Exercise requirements:
Output every line of the entries from the line containing "Where should I click to: Click SELECT" through the last, exactly, with no other content.

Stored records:
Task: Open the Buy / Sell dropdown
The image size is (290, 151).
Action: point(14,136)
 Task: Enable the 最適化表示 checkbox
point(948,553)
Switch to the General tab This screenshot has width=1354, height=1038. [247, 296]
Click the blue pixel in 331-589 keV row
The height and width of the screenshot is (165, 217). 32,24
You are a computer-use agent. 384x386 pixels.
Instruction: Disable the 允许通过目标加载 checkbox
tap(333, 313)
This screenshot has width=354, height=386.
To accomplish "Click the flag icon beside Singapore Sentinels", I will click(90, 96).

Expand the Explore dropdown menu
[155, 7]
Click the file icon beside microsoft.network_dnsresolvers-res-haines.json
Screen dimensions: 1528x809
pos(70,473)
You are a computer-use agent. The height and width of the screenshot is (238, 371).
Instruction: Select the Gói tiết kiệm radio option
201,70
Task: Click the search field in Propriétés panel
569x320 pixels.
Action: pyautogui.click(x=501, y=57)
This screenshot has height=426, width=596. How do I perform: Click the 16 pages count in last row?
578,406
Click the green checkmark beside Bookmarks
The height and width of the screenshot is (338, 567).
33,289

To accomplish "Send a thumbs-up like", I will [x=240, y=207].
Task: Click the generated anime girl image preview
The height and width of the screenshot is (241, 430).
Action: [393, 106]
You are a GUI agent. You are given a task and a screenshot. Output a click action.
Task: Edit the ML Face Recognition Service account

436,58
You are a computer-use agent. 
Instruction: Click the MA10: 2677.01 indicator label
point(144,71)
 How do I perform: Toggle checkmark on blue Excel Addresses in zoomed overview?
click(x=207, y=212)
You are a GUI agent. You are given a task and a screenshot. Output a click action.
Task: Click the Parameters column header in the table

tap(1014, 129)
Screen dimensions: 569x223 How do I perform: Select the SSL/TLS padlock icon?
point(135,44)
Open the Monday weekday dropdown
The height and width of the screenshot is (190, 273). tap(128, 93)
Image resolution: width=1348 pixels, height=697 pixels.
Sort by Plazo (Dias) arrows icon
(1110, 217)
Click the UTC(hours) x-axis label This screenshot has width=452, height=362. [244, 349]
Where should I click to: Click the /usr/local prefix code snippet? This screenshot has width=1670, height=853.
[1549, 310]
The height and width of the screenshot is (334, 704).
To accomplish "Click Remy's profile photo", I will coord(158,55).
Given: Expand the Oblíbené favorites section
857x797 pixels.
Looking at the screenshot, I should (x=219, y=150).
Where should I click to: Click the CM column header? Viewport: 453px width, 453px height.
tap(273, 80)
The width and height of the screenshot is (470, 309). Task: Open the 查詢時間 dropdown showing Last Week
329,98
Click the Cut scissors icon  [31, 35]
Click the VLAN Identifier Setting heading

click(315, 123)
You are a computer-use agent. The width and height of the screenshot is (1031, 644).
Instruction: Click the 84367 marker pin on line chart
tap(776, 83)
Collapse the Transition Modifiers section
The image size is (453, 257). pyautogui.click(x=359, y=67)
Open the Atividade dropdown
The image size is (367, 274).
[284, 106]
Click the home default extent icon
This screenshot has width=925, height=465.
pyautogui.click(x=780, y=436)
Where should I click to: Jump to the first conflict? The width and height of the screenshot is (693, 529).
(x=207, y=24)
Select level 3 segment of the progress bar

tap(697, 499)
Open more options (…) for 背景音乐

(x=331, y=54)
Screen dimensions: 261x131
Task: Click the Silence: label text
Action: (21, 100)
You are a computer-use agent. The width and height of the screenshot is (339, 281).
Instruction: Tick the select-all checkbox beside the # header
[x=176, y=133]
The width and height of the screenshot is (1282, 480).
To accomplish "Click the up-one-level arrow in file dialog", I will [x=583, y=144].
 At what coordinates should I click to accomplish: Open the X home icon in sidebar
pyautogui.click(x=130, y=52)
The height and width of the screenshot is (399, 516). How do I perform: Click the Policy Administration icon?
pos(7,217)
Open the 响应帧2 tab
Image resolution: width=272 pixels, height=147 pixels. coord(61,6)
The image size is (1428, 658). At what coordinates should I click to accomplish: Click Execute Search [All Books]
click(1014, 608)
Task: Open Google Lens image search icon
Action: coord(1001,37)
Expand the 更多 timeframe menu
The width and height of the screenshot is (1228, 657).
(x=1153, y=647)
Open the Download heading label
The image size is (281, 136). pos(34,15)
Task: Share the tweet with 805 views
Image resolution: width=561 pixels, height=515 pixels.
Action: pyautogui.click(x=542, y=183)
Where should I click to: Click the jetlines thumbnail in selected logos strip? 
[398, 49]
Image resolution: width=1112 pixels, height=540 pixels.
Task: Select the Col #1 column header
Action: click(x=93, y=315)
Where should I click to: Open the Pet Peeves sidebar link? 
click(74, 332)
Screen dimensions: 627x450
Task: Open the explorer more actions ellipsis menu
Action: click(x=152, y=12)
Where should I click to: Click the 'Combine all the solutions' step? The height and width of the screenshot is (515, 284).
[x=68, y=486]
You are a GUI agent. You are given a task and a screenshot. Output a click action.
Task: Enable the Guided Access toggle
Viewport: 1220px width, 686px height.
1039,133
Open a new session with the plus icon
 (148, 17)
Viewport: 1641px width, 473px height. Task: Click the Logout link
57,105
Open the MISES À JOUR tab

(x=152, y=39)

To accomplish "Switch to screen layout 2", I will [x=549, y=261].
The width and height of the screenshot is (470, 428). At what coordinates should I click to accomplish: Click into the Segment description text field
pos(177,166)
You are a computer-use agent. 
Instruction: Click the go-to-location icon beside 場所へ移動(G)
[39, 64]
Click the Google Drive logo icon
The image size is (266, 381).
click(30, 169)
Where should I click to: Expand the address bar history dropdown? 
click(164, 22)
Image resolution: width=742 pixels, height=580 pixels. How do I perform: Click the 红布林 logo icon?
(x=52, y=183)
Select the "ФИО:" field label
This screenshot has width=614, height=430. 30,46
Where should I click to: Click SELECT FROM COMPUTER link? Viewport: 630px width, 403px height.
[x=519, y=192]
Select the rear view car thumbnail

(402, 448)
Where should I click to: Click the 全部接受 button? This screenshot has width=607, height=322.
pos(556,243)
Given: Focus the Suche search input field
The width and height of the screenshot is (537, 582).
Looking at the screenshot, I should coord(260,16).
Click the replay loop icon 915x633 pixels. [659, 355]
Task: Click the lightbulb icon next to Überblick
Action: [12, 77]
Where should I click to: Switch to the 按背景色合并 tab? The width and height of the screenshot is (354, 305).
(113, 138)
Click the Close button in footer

Exercise response:
Where should I click to: Click SELECT FROM COMPUTER link? Viewport: 630px width, 403px height.
[x=519, y=192]
Select the rear view car thumbnail

(402, 448)
Where should I click to: Click the 全部接受 button? This screenshot has width=607, height=322.
pos(556,243)
Given: Focus the Suche search input field
The width and height of the screenshot is (537, 582).
Looking at the screenshot, I should coord(260,16).
Click the replay loop icon 915x633 pixels. [659, 355]
Task: Click the lightbulb icon next to Überblick
Action: [12, 77]
Where should I click to: Switch to the 按背景色合并 tab? The width and height of the screenshot is (354, 305).
(113, 138)
Click the Close button in footer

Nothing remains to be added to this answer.